Bien que sa famille politique, les nationalistes, soit au pouvoir, Moussa Touati inscrit son action dans l’opposition. Chassant sur les terres électorales du FLN et du RND, le FNA se démarque en refusant « l’allégeance aveugle à Bouteflika ». Anti-Français dans l’âme (« [La France] a tué mon père »), Moussa Touati est hostile à toute idée de traité d’amitié avec l’ancienne puissance coloniale. Son opposition au pouvoir est jalonnée de prises de position courageuses, comme le soutien qu’il apporte en 2004 à Ali Benflis, rival de Bouteflika.
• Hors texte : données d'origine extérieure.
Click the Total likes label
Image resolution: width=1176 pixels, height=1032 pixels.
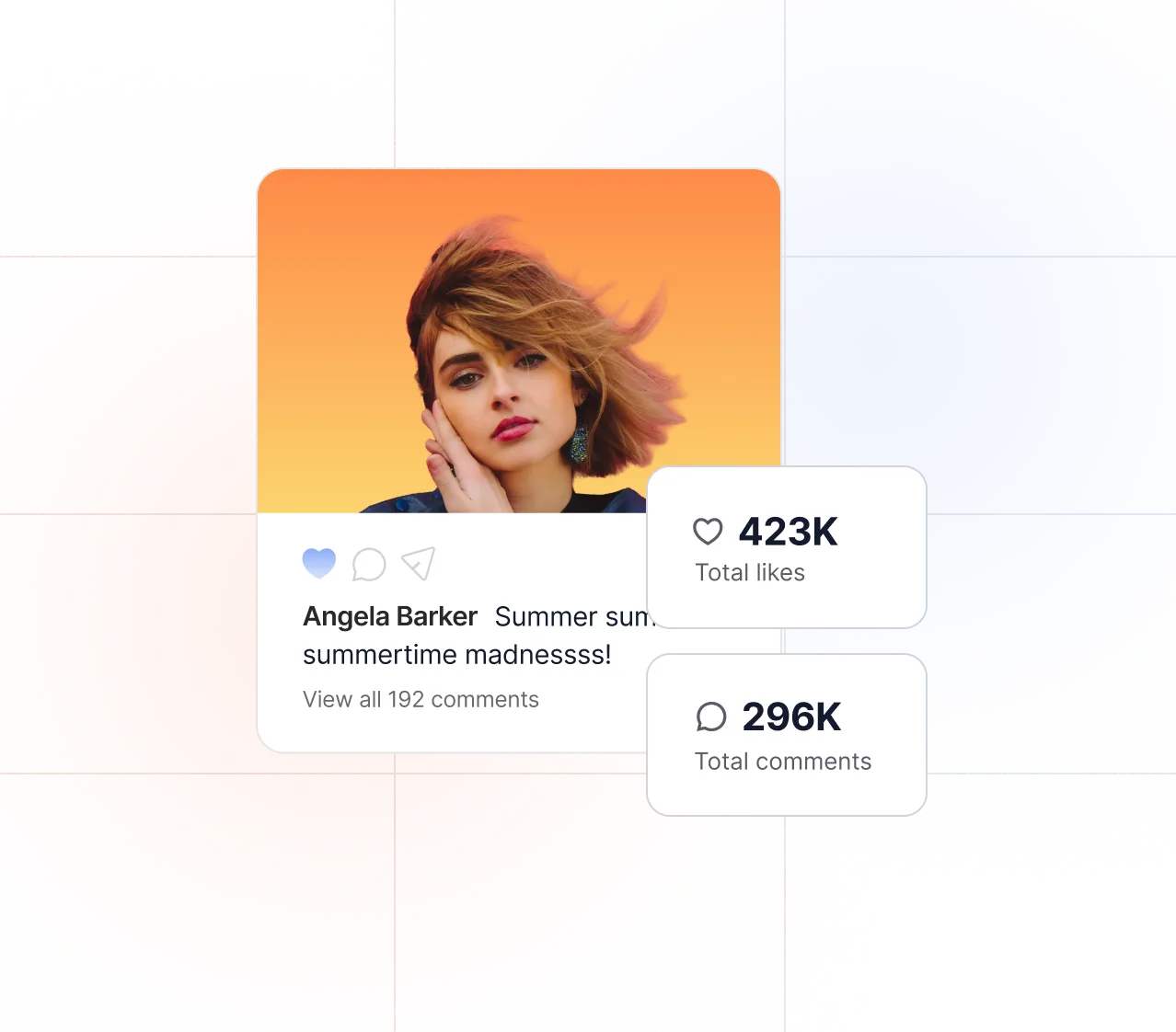[750, 572]
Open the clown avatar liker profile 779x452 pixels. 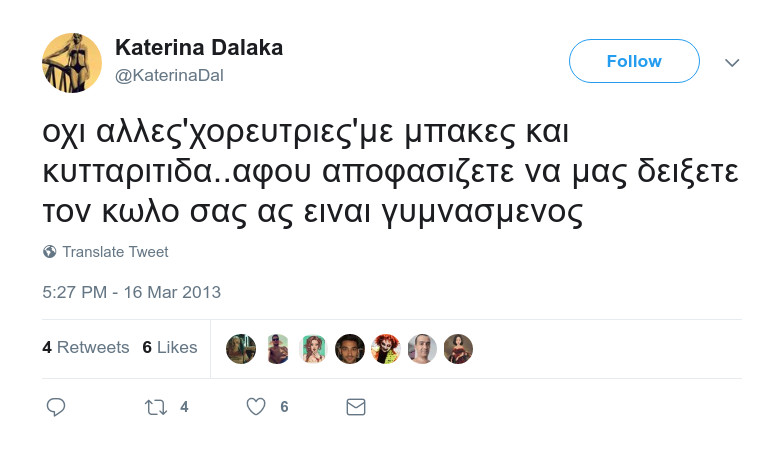386,348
Ses députés se sont d’ailleurs abstenus lors de l’adoption, le 12 novembre 2008, de la révision de la Constitution qui permet au président Bouteflika de briguer un troisième mandat. Souvent présenté comme un lièvre, Moussa Touati estime qu’il a toutes ses chances en 2009 : « Le FNA a surpris les observateurs lors des législatives de mai 2007, il a confirmé sa performance électorale lors des municipales d’octobre 2007. Il n’y a pas de raison pour qu’on ne soit pas présent au second tour. » Moussa Touati n’a peur de rien. Pas même du mouvement de dissidence animé par quelques élus du parti qui lui reprochent de trop s’opposer au ­pouvoir.